Bernstein, who did vote in the category, wouldn't say how many people voted this year, but did say that the rules for each Academy Award are carefully observed each year. He says the music branch will most likely take a closer look at the requirements for best original song after this year's results.

"It's very likely because there were two this year that the rules committee will probably take another look at it next year and make sure it wants to continue the same rules," he said.
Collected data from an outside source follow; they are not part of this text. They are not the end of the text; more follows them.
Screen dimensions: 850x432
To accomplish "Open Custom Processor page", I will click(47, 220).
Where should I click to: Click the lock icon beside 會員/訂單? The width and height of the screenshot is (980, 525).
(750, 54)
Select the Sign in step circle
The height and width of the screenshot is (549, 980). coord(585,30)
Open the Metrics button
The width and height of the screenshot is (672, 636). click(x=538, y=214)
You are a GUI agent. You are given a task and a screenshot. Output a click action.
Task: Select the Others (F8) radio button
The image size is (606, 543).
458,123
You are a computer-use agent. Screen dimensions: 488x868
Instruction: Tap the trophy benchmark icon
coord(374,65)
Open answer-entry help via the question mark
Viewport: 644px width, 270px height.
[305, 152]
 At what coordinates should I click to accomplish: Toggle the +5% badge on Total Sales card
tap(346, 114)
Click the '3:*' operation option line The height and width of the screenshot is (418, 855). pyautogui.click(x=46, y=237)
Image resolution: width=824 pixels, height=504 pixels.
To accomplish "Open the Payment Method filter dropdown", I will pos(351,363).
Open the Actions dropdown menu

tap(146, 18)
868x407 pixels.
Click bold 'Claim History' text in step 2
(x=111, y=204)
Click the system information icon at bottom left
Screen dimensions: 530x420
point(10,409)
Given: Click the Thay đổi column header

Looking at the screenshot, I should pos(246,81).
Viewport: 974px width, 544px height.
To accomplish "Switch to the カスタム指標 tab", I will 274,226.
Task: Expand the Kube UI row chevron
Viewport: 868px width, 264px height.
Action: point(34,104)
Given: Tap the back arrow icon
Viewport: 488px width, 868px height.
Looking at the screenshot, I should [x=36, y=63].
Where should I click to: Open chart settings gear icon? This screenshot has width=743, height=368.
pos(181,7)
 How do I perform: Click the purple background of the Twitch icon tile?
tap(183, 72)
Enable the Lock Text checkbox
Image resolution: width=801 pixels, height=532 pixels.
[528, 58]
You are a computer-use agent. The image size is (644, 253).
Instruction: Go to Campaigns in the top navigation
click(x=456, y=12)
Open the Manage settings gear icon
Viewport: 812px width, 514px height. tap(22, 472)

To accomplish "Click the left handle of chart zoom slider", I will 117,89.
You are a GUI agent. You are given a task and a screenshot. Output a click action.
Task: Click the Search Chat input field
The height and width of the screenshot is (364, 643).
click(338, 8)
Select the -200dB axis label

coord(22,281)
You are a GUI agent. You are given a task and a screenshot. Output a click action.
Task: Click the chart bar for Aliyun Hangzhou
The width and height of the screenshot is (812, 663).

Madonna's "Masterpiece," which won the Golden Globe for best original song and is from her directorial effort "W.E.," was not eligible for an Academy Award because "the song does not occur either in the body of the film, or as the first song at the end of the film," Bernstein said.

Mendes, who shares his nomination with Siedah Garrett and Carlinhos Brown, says "Rio" director Carlos Saldanha delivered the good news to him.

"I don't know much about the voting process really. I'm not an expert in that, but I'm so happy about me being nominated," Mendes said Tuesday afternoon. "I don't really know the criteria, but I can only think about celebrating."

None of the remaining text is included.